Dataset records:
··········

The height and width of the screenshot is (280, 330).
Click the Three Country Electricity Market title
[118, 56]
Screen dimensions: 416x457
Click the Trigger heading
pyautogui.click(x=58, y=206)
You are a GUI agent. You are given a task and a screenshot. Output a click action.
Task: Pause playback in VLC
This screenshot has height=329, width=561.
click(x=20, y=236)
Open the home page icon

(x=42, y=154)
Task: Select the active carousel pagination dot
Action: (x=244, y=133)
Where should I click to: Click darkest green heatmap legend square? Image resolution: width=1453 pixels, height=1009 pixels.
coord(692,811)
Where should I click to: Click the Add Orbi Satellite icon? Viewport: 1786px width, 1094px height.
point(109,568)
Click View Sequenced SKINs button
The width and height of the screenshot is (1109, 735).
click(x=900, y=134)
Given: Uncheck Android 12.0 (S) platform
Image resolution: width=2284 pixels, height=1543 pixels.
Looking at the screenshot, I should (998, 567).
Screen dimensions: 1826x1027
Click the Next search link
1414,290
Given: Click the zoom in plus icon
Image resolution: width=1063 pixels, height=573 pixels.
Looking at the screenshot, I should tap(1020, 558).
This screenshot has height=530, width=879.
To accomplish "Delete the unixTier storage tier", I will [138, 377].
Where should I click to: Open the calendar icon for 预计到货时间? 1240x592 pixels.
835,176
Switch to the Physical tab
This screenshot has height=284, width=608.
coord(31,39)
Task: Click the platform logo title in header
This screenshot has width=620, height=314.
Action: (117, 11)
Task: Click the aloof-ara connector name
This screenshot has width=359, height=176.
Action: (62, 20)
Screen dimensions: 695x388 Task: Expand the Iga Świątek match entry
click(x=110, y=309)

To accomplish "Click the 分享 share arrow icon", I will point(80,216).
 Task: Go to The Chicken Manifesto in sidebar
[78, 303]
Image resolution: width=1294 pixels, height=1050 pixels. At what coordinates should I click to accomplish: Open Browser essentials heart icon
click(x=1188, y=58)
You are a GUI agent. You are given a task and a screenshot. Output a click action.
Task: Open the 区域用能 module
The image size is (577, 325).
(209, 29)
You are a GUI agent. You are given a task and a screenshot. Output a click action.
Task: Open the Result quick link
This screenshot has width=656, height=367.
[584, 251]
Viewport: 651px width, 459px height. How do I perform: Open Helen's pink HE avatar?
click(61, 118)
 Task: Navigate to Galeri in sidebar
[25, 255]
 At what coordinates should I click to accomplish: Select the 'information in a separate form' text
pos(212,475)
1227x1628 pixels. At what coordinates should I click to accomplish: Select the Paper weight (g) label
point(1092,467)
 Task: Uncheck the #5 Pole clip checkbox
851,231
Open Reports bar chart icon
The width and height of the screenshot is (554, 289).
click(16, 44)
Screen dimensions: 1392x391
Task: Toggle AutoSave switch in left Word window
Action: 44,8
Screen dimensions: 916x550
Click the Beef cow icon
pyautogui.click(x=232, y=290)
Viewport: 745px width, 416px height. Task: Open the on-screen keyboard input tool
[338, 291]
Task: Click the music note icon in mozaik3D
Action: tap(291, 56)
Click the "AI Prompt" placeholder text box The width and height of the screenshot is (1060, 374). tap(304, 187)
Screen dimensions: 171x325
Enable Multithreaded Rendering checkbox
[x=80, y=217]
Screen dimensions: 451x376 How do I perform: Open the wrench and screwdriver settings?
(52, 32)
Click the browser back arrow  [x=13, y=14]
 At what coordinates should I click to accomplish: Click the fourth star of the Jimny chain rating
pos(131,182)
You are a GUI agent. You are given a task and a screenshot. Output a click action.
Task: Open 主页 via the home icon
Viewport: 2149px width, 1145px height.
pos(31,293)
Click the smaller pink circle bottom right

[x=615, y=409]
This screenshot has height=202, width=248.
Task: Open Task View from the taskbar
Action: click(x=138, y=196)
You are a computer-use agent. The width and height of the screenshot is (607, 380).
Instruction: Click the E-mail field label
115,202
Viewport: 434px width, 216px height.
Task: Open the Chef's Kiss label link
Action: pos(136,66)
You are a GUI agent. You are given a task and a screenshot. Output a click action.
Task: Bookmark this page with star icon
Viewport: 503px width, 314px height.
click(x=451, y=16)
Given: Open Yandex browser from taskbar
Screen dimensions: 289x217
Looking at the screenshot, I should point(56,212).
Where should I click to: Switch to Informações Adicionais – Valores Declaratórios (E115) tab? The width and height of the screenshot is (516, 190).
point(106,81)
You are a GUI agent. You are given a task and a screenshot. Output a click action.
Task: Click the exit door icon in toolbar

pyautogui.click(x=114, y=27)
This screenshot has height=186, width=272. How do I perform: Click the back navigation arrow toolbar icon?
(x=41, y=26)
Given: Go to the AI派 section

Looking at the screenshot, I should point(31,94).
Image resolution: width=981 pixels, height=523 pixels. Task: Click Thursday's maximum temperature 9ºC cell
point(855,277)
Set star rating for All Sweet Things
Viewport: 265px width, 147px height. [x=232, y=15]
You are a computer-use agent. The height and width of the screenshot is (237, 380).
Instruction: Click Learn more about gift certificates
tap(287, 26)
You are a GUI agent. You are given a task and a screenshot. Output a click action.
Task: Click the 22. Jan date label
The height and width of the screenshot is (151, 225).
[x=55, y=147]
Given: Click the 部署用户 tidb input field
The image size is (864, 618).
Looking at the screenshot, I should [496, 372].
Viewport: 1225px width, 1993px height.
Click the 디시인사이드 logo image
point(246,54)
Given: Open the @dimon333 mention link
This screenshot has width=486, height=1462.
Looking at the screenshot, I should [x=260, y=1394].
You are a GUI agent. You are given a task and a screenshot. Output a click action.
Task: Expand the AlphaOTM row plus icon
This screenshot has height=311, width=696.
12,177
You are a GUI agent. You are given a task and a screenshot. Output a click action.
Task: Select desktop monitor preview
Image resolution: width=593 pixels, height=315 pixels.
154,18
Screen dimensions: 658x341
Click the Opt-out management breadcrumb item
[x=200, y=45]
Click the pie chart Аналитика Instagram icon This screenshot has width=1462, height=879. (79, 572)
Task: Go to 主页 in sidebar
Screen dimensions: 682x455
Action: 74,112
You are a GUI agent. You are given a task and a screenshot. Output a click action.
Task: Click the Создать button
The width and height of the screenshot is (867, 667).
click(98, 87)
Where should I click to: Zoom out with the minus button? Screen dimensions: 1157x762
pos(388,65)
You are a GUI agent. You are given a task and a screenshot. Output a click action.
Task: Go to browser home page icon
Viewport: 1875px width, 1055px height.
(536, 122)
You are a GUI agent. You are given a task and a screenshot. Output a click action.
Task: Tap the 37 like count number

··········

What the task asks >> List every line above that contains the string "chart". Case counts.

Written response >>
Open Reports bar chart icon
Click the pie chart Аналитика Instagram icon This screenshot has width=1462, height=879. (79, 572)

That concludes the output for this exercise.